Em causa estão a episiotomia (corte dos tecidos vaginais) e a pressão externa aplicada no momento do parto, a chamada “manobra de Kristeller”. Ambas as práticas atingem percentagens mais elevadas em Portugal do que a média dos países analisados no estudo.
Na média global, 20,1% das mulheres afirmaram ter sido sujeitas a episiotomia durante o parto vaginal espontâneo; já em Portugal, esse valor chega aos 40,7%.
Kristeller, a manobra não recomendada pela OMS
A OMS não aconselha a manobra de Kristeller, que consiste na aplicação de pressão externa sobre o útero. Segundo o estudo, esta prática foi realizada em 49% das mulheres portuguesas com partos vaginais instrumentados, valor superior à média europeia (41%).
“Temos uma utilização exacerbada destas práticas. Quando olhamos para a percentagem destas práticas, estamos ao nível dos países com a pior qualidade de cuidados”, revelou a investigadora à Lusa, acrescentando, ainda, que o estudo não permite fazer uma correlação direta com a pandemia da Covid-19, por falta de dados anteriores a esse período.

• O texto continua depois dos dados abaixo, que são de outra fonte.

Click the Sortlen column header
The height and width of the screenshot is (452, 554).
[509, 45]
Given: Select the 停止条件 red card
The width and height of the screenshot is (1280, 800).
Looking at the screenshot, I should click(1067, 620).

“Uma em cada cinco mulheres reportou que tem a perceção de que foi vítima de abusos físicos, emocionais ou verbais. Isto é um indicador que nos preocupa, porque provavelmente são problemas de comunicação evitáveis, existem estratégias de comunicação que podem ajudar profissionais de saúde e as mães”, afirmou Raquel Costa.
Falta de envolvimento e comunicação entre mães e profissionais de saúde
Em Portugal, 28% das mulheres portuguesas referiram ainda não existir uma comunicação eficaz por parte dos profissionais de saúde. 41,6% disseram não ter tido envolvimento nas escolhas durante o parto (a média global foi de 34,7%) e 22,7% disseram ter sentido algum tipo de abuso verbal, físico ou emocional durante o parto (a média global foi de 12,5%).

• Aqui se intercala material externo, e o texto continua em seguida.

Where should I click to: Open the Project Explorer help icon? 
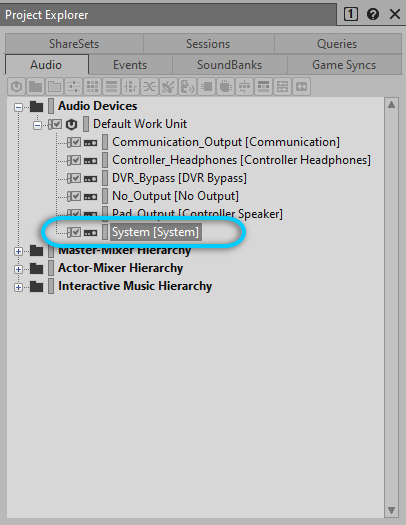tap(373, 14)
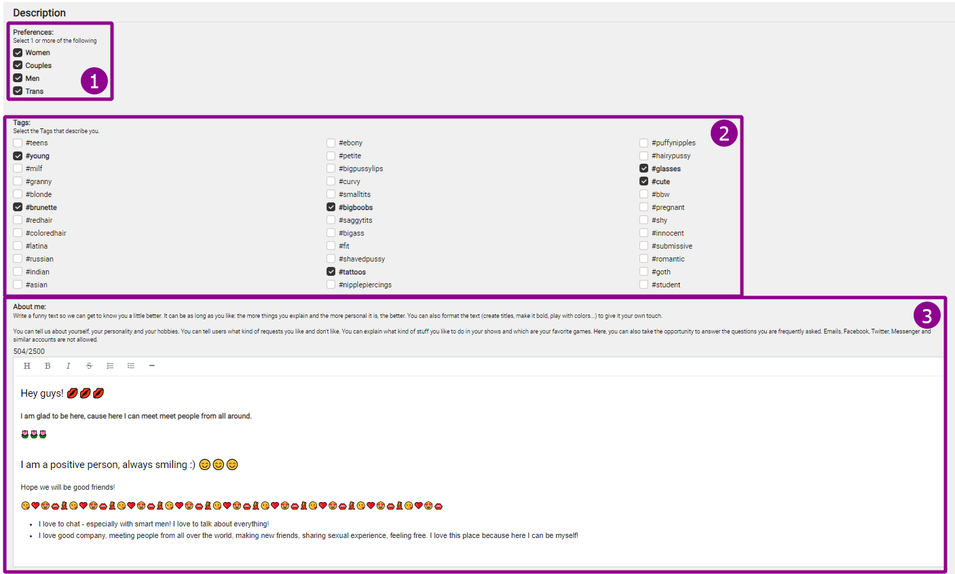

Já quando questionadas sobre se foram tratadas com dignidade, 32% das mães portuguesas com parto vaginal referiram que não, contrastando com a média europeia de 23,9%.
Relativamente às respostas das mães sujeitas a cesariana, 26,4% das portuguesas disseram não ter sido tratadas com dignidade (abaixo da média global de 30,5%), enquanto apenas 16,8% reportaram algum tipo de abuso (a média global foi de 14,1%).
O impacto da pandemia nos cuidados materno-infantis
O estudo centrou-se também no impacto da pandemia de Covid-19 na prestação de cuidados, sendo que, ao contrário dos outros indicadores, os números nacionais “não diferem dos outros países”.
A diminuição de consultas de rotina ao longo da gravidez e a escassez de cuidados materno-infantis durante o período pandémico foram os principais impactos sentidos.
Relativamente a este campo, 47,3% das mães portuguesas por parto vaginal e 45,5% das que tiveram uma cesariana consideraram que os cuidados materno-infantis foram reduzidos por causa da pandemia. Estes valores contrastam com as respetivas médias europeias de 49,9% e 50,2%.
Coordenado pelo Centro Colaborador da OMS para a Saúde Materno-Infantil de Trieste (Itália), além do ISPUP, o estudo europeu conta com parceiros em Portugal como a Administração Regional de Saúde do Algarve, a Universidade Europeia e a Associação Portuguesa pelos Direitos da Mulher na Gravidez e no Parto.